Future Bet: Next President of FIFA (if election held)

As Fifa knows better than anyone, enough money will buy anything. The film features real actors Tim Roth, Gérard Depardieu, and Sam Neill. It’s remarkable to watch three established screen actors reach the nadir of their careers in the same movie.

The foregoing was meant to ease the blow I’m about to deliver. Dear reader, I don’t like being the one who brings you this news, but Blatter didn’t resign. That word is used nowhere in his announcement and everywhere in the captive media.

What Blatter actually said was, “While I have a mandate from the membership of Fifa, I do not feel that I have a mandate from the entire world of football.... Therefore, I have decided to lay down my mandate at an extraordinary elective congress. I will continue to exercise my functions as Fifa president until that election.”

We are to believe that four days after being re-elected to a fifth four-year term, Blatter discovered a feeling within himself, a feeling that told him he didn’t have this thing, this mandate thing, from the entire world of football. What a soul-crushing awakening that must have been!

So, Blatter is laying down his mandate. Wanting to get to the bottom of this mandate upset, Blatter boldly proposes to advance the election for a new Fifa president from May 2016 to somewhere between December 2015 and March 2016. Bottom line: Blatter remains Fifa president for another six to nine months.

He says he won’t be a candidate but will focus on “driving far-reaching, fundamental reforms.” He says, “I have asked Domenico Scala to oversee the introduction and implementation of these and other measures.

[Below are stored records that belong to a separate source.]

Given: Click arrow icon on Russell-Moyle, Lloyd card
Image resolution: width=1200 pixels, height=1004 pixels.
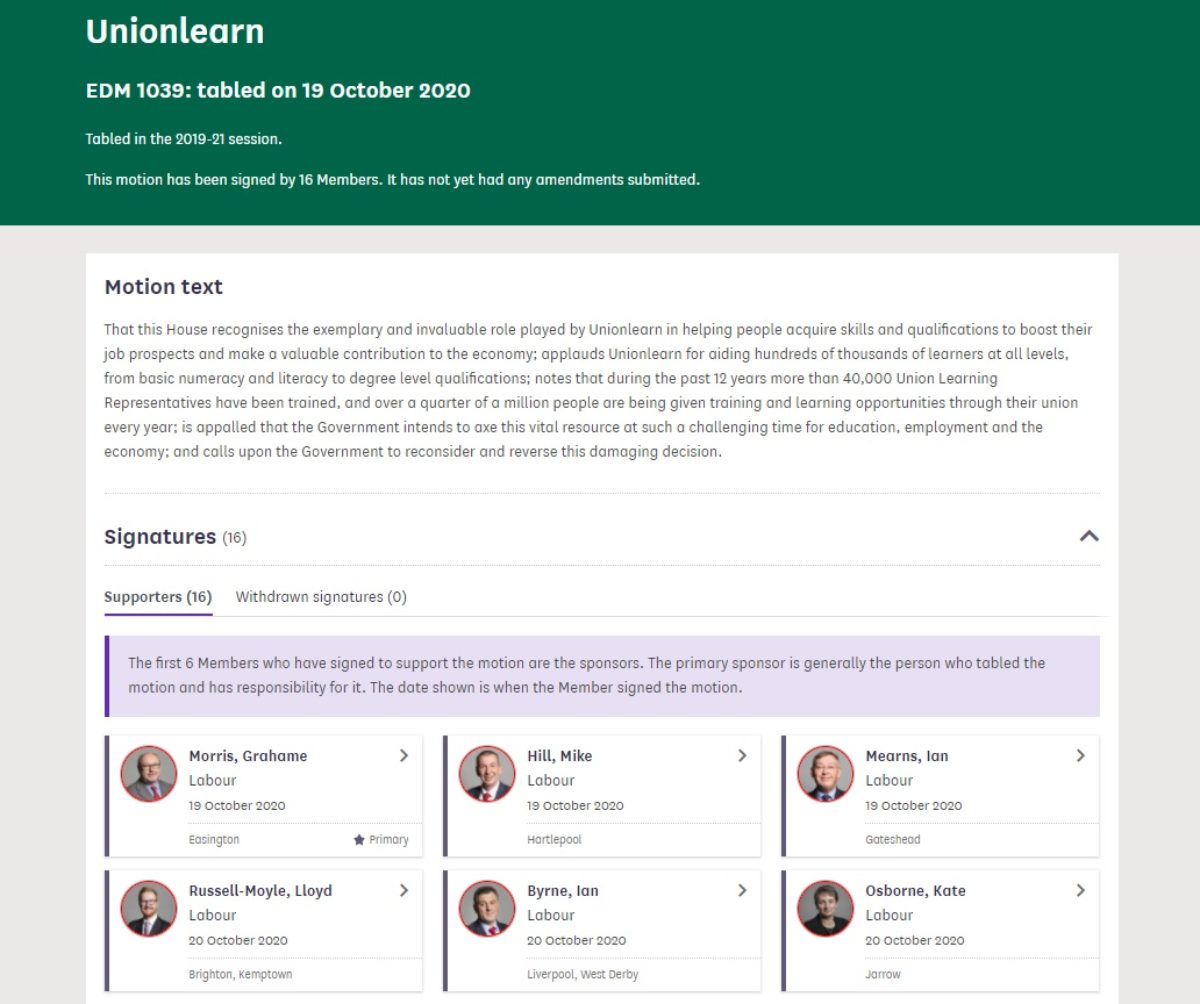Looking at the screenshot, I should (x=404, y=891).
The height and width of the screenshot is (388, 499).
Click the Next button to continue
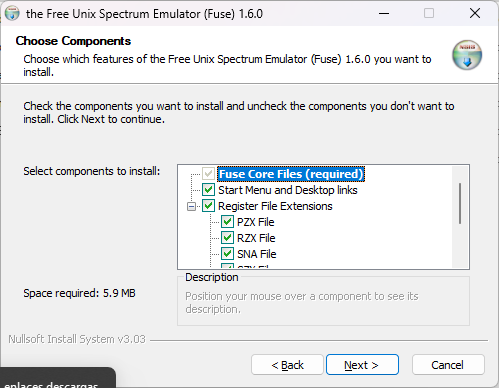[362, 365]
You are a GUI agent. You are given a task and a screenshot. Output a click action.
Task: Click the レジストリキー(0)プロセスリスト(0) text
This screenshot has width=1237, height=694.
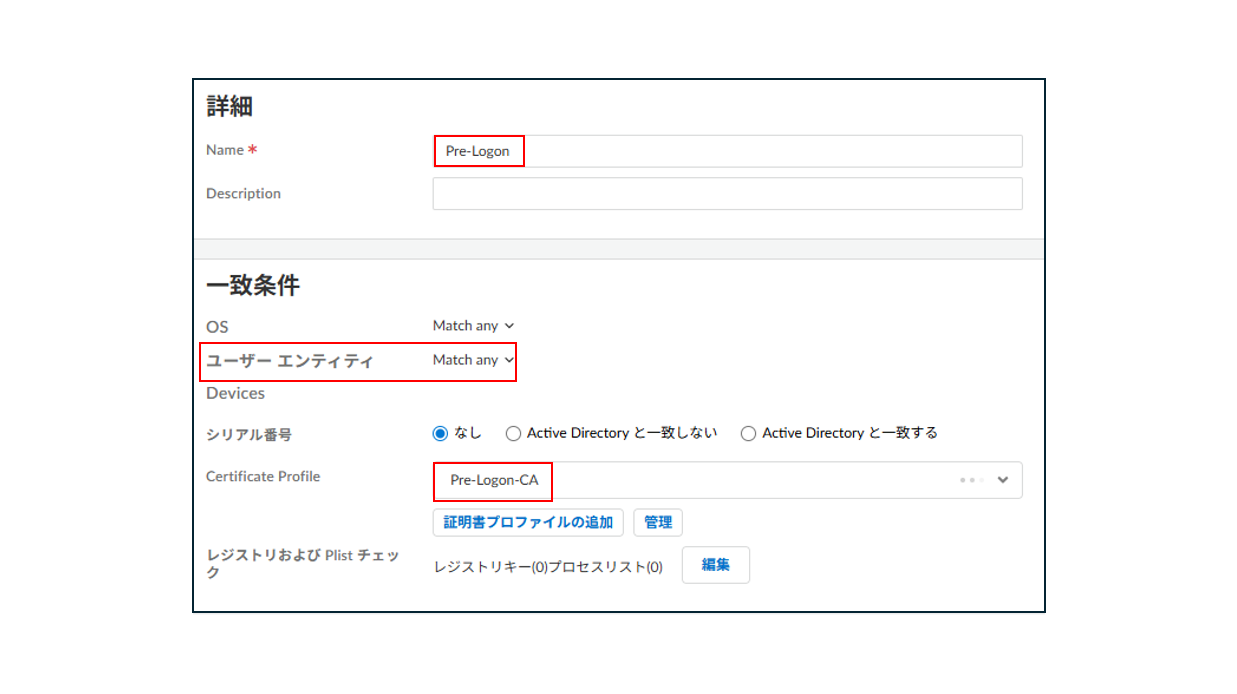point(548,567)
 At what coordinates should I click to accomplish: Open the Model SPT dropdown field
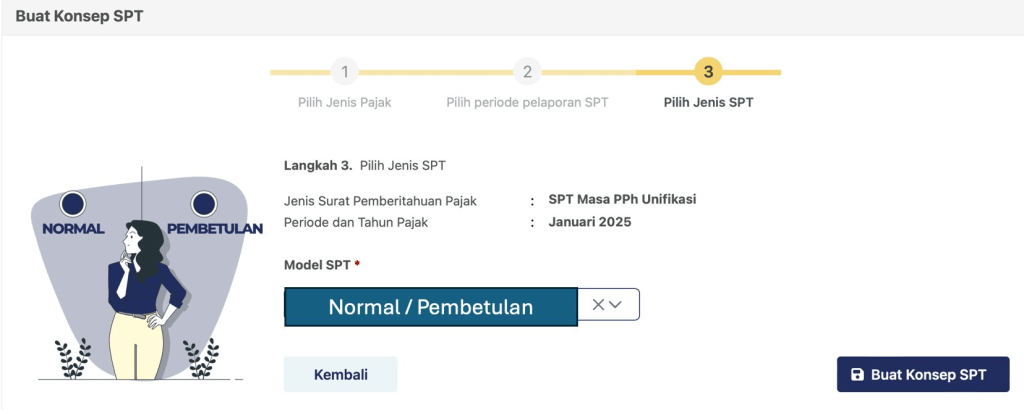(431, 306)
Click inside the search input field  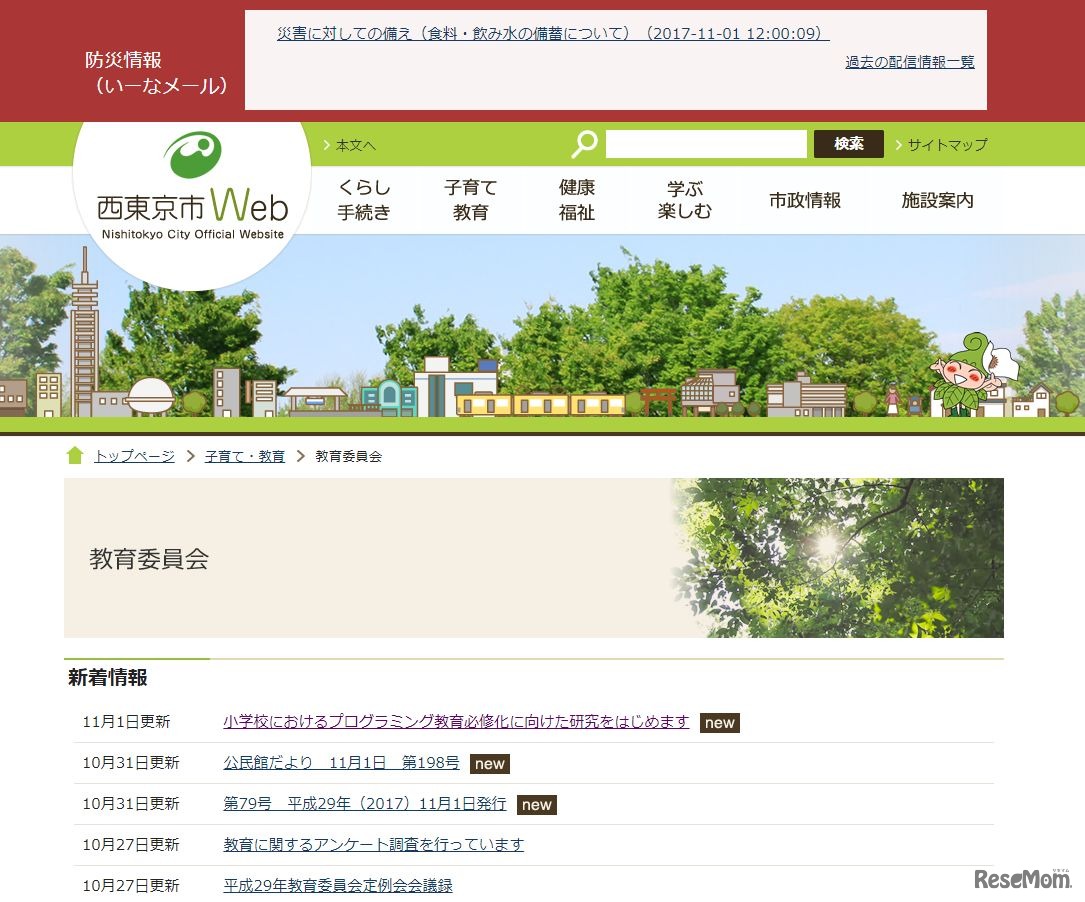point(706,144)
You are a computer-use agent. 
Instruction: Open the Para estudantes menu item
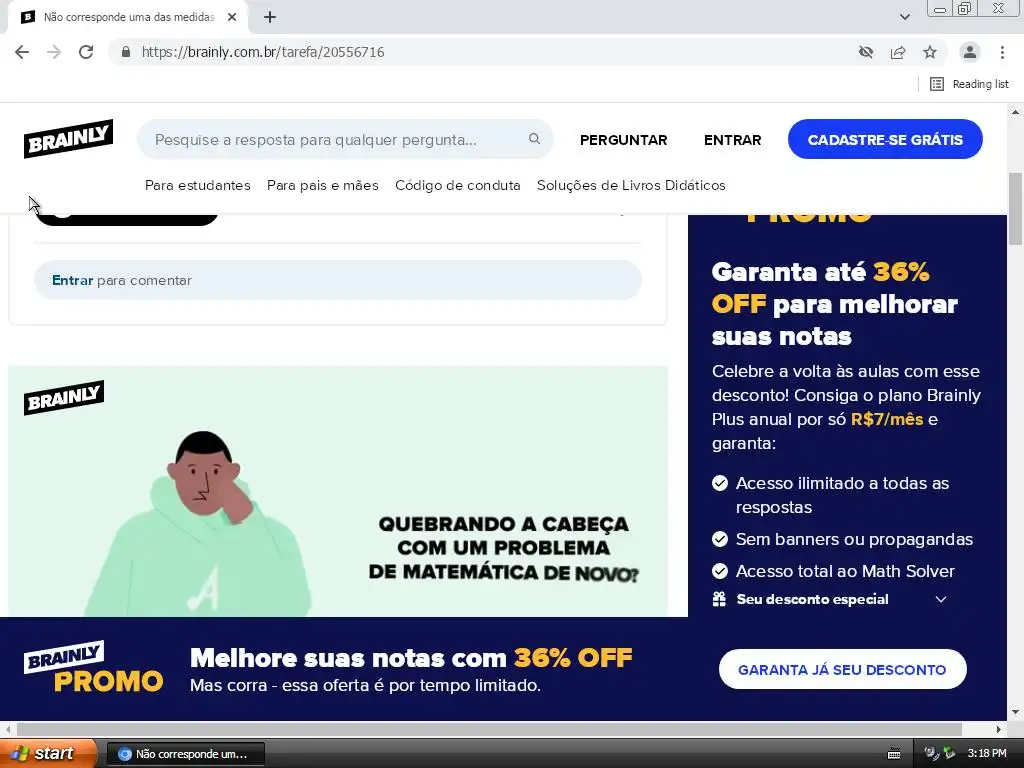tap(198, 185)
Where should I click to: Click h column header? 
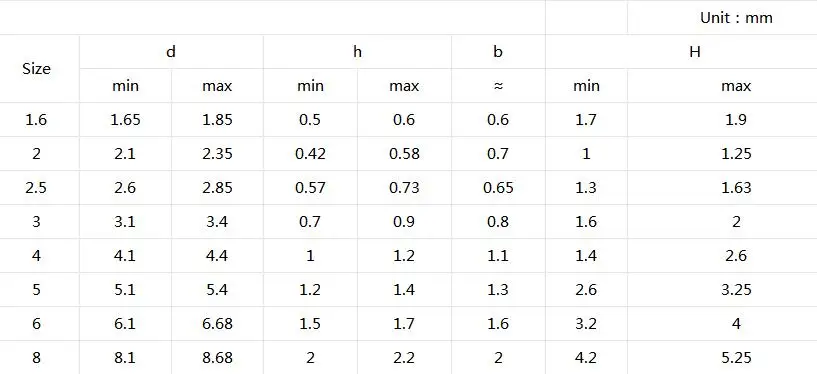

Mr. Scala is the Independent Chairman of our Audit and Compliance Committee elected by the Fifa Congress. He is also the Chairman of the ad hoc Electoral Committee and, as such, he will oversee the election of my successor. Mr. Scala enjoys the confidence of a wide range of constituents within and outside of Fifa and has all the knowledge and experience necessary to help tackle these major reforms.”

Scala has been on the job for three years. His job, by the way, was defined by Scala himself in an interview with the in-house lapdog website fifa.com. Scala said, “We are responsible for all matters relating to financial reporting and internal control.”

Brownie, you’re doing a heckuva job. Brownie is in charge of overseeing the election of Blatter’s successor if, that is, an election is held.

Nothing is in writing, nothing is accomplished, save for Blatter’s re-election. He can (and you better believe he will) change his mind the moment he senses an opening.

What he’s done is buy himself six months, minimum, to see if the situation can be managed. If he can’t hang on, if Coca-Cola finally puts the hammer down, then he will be about the business of finding a replacement whose job will be to withhold or cover up evidence implicating him from the ever-growing list of law-enforcement agencies baying at his door.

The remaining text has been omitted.